Im Maschinenbau sind Techniker und Ingenieure tätig. Sie sind innovativ, kreieren und entwickeln Ideen, bauen diese bis zum Entwurf aus. Bis zu einem ausreichendem Projekt muss der Entwurf kalkuliert, einem guten Design unterworfen sowie konstruiert werden. Maschinen und Bauteile jeder Art durchlaufen dieses Kalkulation, werden erforscht, entwickelt. Produziert und letztendlich verkauft. Man definiert einerseits kleine, erfassbare Bauteile, andererseits umfasst das Gebiete des Maschinenbaus auch Fertigungsstraßen oder ganze Fabriken.

Maschinenbau Studium

Das Studium des Maschinenbaus gehört heute zu einer der am häufigsten gewählten Studiengänge. Nach dem Studienabschluss trägt man den Titel Dipl.-Ing., an der Fachhochschule Dipl.-Ing. (FH). Mit der Vereinheitlichung der Studienfächer in ganz Europa gibt es nun auch den Abschluss als Bachelor of Science oder Bachelor of Engineering und Master of Science oder Master of Engineering.
Autonome Disziplinen wie die der Maschinenbauinformatik, Fertigungs- und Verarbeitungstechnik, Fahrzeugtechnik.
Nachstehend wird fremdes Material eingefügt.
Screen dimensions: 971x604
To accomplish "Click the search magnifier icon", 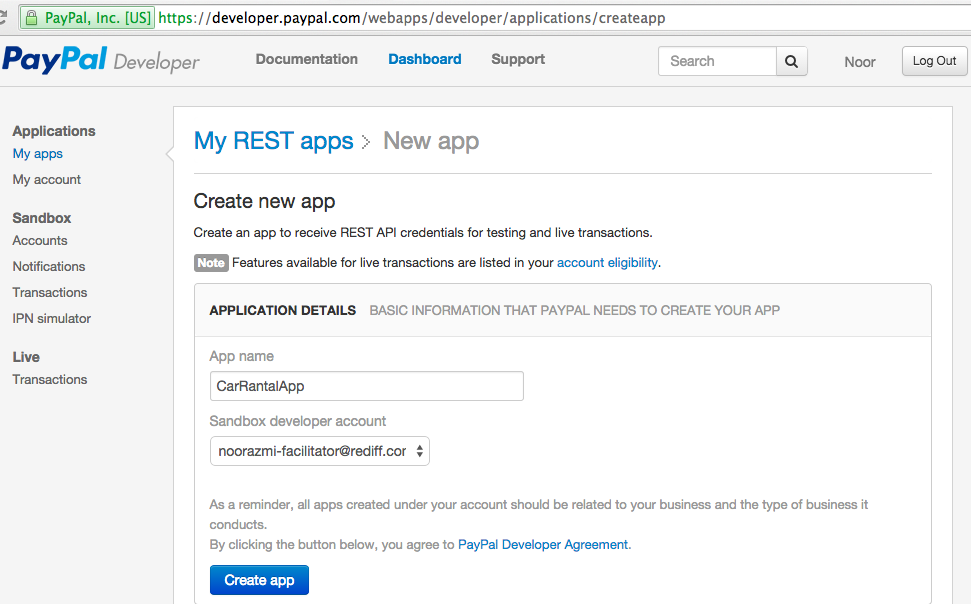I will click(791, 61).
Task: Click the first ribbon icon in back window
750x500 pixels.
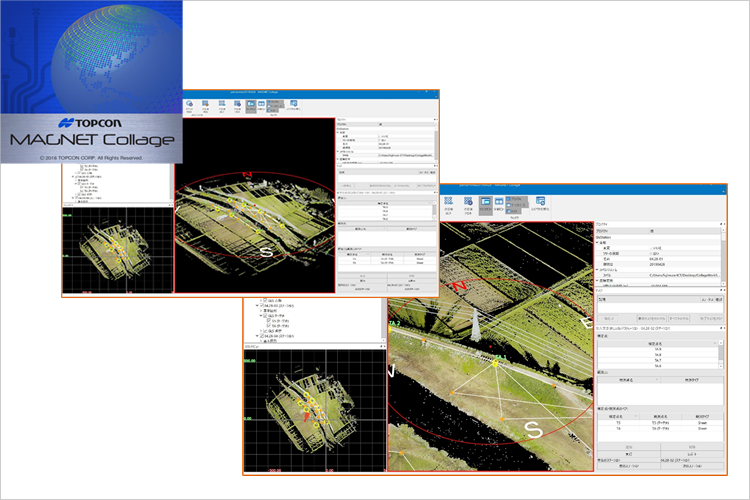Action: point(190,103)
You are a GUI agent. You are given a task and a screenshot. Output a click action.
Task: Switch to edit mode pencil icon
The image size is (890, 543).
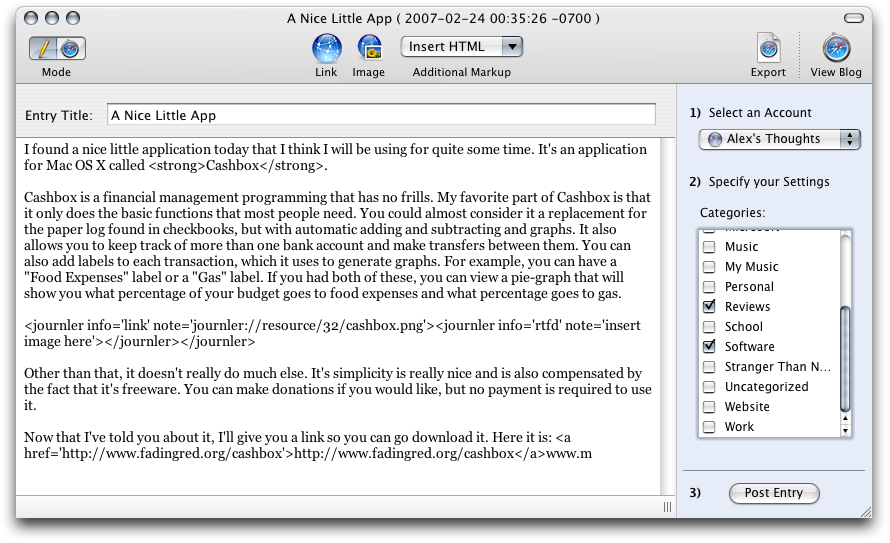43,48
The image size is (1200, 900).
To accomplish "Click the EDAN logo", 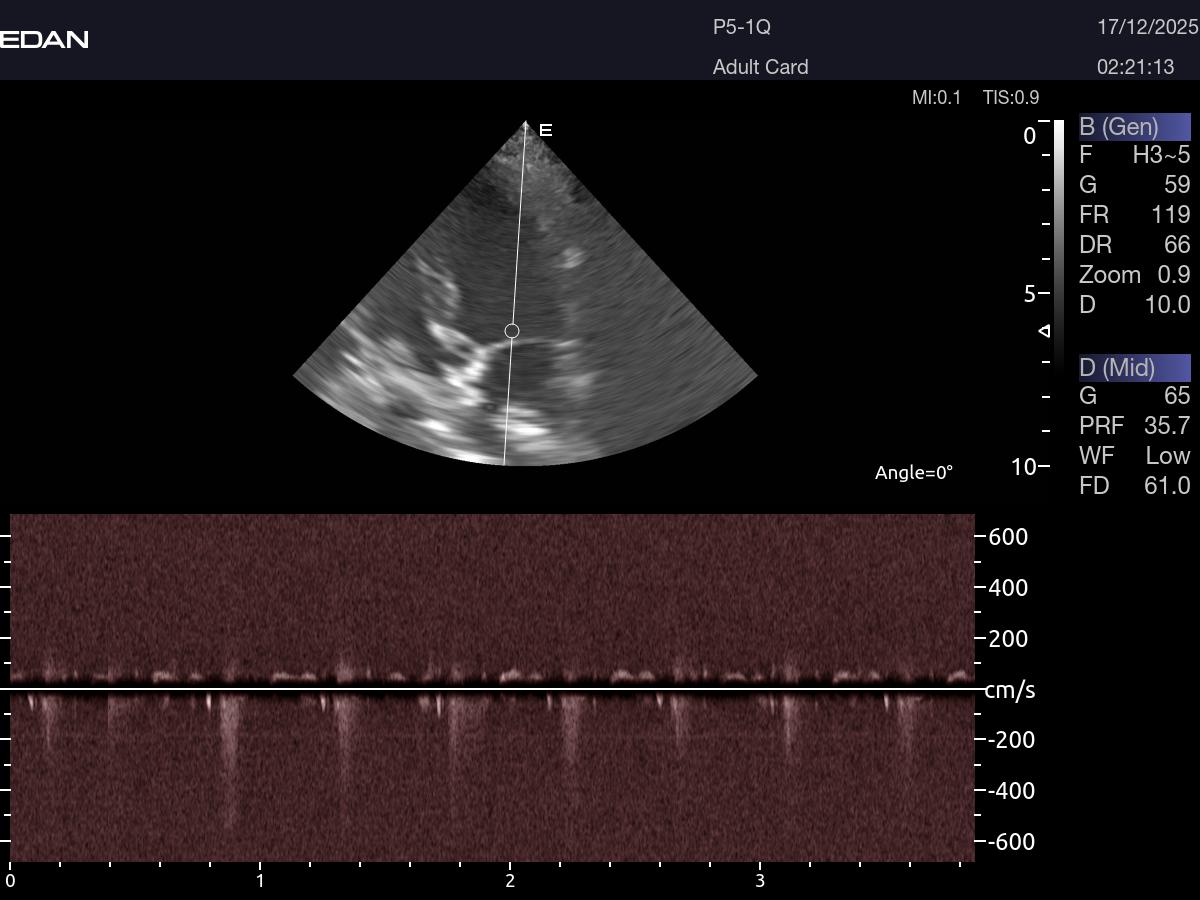I will click(x=44, y=39).
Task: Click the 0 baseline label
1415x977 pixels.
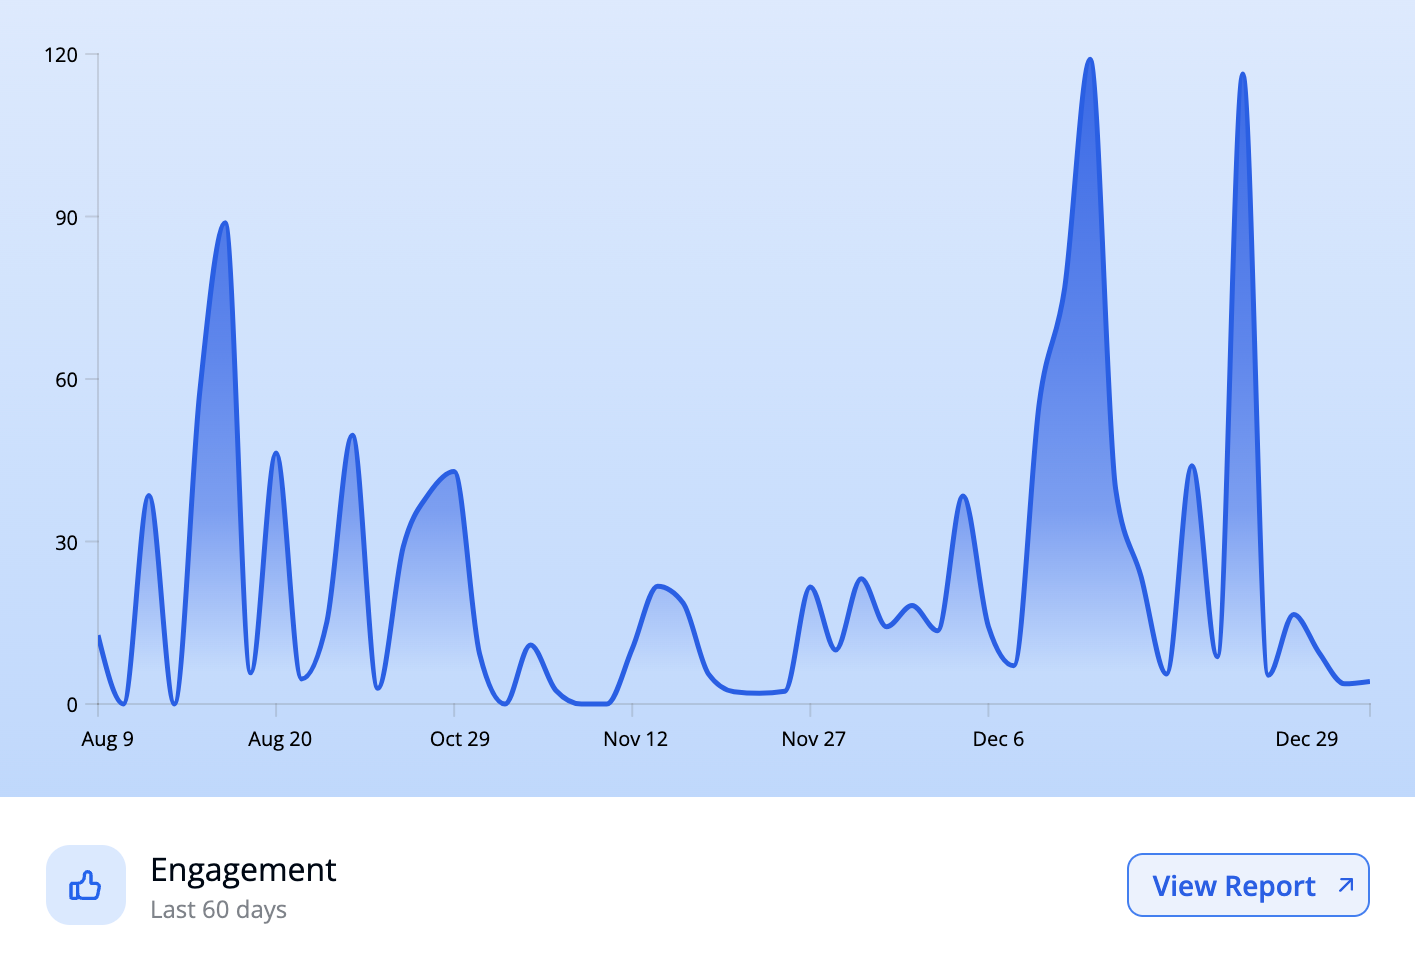Action: point(72,705)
Produktion und Logistik, Luft- und Raumfahrttechnik und Mechatronik haben sich inzwischen konstituiert.

Wer ein Maschinenbaustudium in Deutschland abschließt hat auf dem Arbeitsmarkt sehr gute Chancen schnell eine geeignete Anstellung zu finden. Maschinenbau ist in Deutschland einer der dominanten Industriezweige. Die Ursprünge dieser Fachrichtung liegen in der Gründung der ersten Fabrik im Jahr 1848 in Chemnitz. Johann von Zimmermann erbaute sie, wodurch Chemnitz einen großen Status gewann und sich bis zum zweiten Weltkrieg als Maschinenbaustandort in Deutschland etablierte.
Durch die Bildung der EU genoss der Maschinenbau eine erhebliche Simplifizierung. Bisher musste jede Maschine landesspezifischen Normen entsprechen. Mit der Einführung der Maschinenrichtlinie jedoch ist es möglich Maschinen ins Ausland, welches zur EU gehört, zu exportieren.

Eine weitere Erleichterung des Maschinenbaus ist der Entwurf und die Konstruktion der Bauteile mittels computergestützter Systeme, wie zum Beispiel im Bereich des Entwurfs zahlreiche CAD-Programme oder die Produktion der Bauteile anhand von CNC-Maschinen.